Currently there is no movie that embodies Hollywood at its most decadent today as “Oz the Great and Powerful”. It is a veritable orgy of digital special effects from beginning to end that manages to be both confusing and crass. Or as Shakespeare said, “it is a tale told by an idiot, full of sound and fury, signifying nothing.”

“Oz the Great and Powerful” is based on one of the series of fantasy novels for children written by L. Frank Baum.  The novels were adapted into the  1939 MGM film “The Wizard of Oz” starring Judy Garland. The newest movie “Oz the Great and Powerful” is a prequel to the original movie and is not based on the books.

Other film adaptations, such as “Alice in Wonderland,” the “Narnia Chronicles”, and “The Lord of the Rings”, were based on books that were very popular and whose story was widely known even before the films appeared. So a new version of these film adaptation need not reference any film previous interpretation. But that is not the case with “Oz the Great and Powerful,” since the MGM movie was always more popular and more well-known than the books.  Thus, the new film, directed by Sam Raimi (“The Evil Dead” trilogy, the “Spiderman” trilogy) is limited by its need to both exploit and honor “The Wizard of Oz”.

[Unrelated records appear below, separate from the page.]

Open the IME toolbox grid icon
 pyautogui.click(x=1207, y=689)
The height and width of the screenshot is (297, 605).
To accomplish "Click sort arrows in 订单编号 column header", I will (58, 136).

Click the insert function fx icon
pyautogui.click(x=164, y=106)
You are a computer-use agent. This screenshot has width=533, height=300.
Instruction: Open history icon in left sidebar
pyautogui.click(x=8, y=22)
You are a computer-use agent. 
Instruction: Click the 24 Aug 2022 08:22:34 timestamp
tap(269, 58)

The major problem with “Oz the Great and Powerful” is that the narrative smells of pure nervous calculation, with a nose to nothing other than maximum potential profit, while offering nothing with regards to inspiration. The story line of “Oz the Great and Powerful” attempts to explain the events that precede the narrative of the 1939 movie.  The plot deals with how the wizard, who was not all-powerful, but merely an illusion of such, became who he was. It also explains the genesis of the different witches, good and bad, who struggle for control over the Land of Oz.

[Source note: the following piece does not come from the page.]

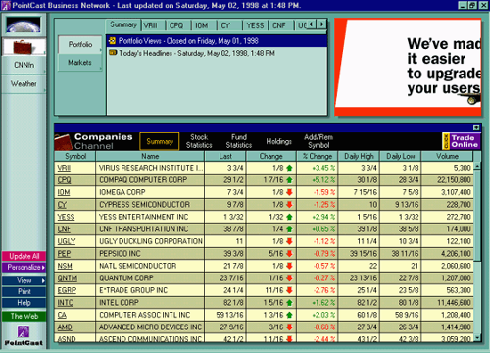
Task: Select the CPQ ticker tab
Action: click(x=176, y=26)
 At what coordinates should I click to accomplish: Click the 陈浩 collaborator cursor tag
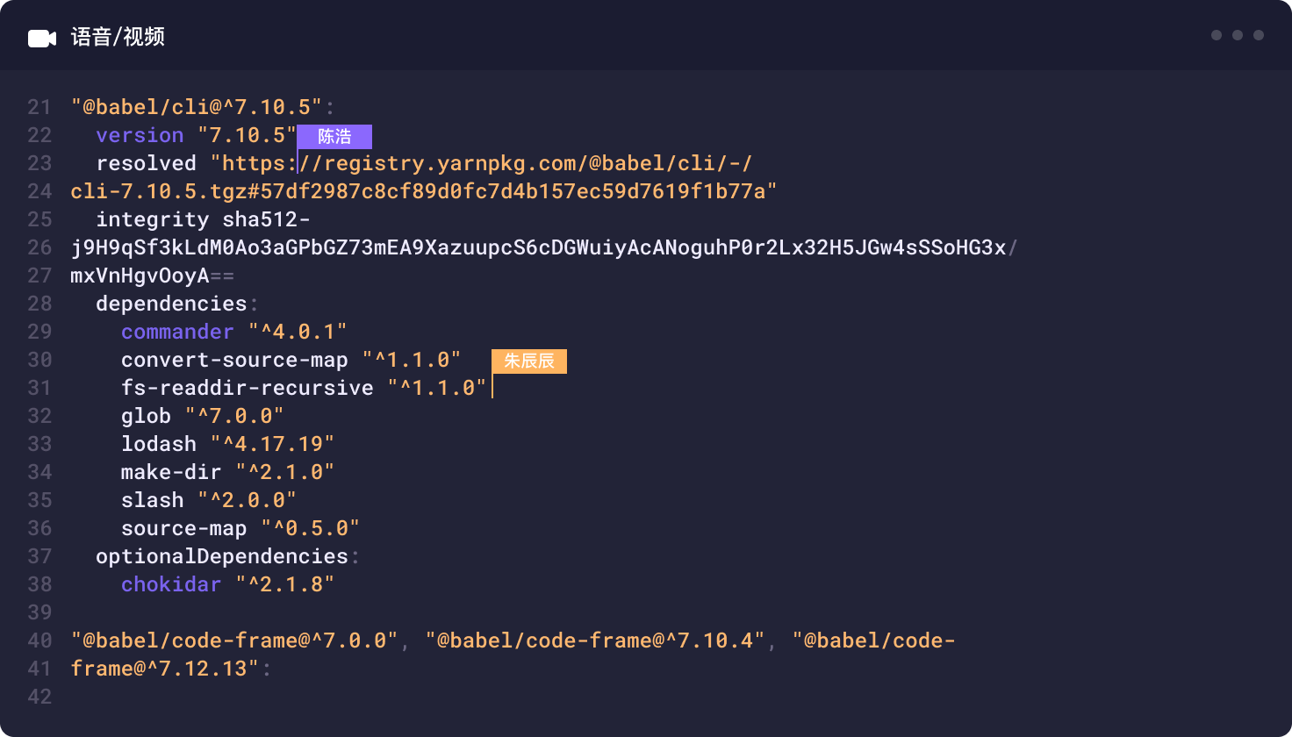tap(334, 136)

At the beginning of the film the wizard is just an illusionist in a carnival.  He is a failure in his professional life because of his inability to make real, as opposed to artificial, magic for his audiences. He is also a failure in his personal life – his girlfriend announces that she prefers to marry another man. However, any sympathy for the audience might have for the wizard evaporates when it is discovered that the illusionist has been flirting with the carnival strong man’s girlfriend, who proceeds to chase the illusionist out in a vengeful rage.  The wizard escapes by hot-air balloon, which in little time is consumed by a tornado and dropped it to the Land of Oz. Sound familiar?

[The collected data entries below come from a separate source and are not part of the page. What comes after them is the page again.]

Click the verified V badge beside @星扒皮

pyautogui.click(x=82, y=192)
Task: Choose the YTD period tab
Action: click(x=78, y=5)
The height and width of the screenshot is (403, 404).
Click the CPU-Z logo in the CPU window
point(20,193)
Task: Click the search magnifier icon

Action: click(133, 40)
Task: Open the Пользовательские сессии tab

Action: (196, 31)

The Land of Oz, as presented in this film, is a very careful visual reproduction of the “Oz” from the 1939 film. And at the same time, its evil witch looks very much as she did in the original. The wizard of the original is a charlatan and coward who is homely and short. The wizard of the new film is also a charlatan but handsome with a capacity for charm and virtue. The good witch in Oz turns out to be the girlfriend who rejected him in the real world outside the Land of Oz, but the reconciliation is confusing for an audience; it is not clear whether they become a romantic couple or not.

This is a not an unimportant detail. The film attempts to be a prequel to this 1939 “Wizard of Oz”, but the wizard and the good witch are clearly not a couple in that film. So Raimi and company only hint at a possible romance between the two in their movie, without making such explicit. However, if they are not a couple, then why does the wizard elect to remain in Oz when his options for romance (and sex) are non-existent, and why should we care about his failings in love at the beginning of the film? What really, then is the meaning of this whole subplot?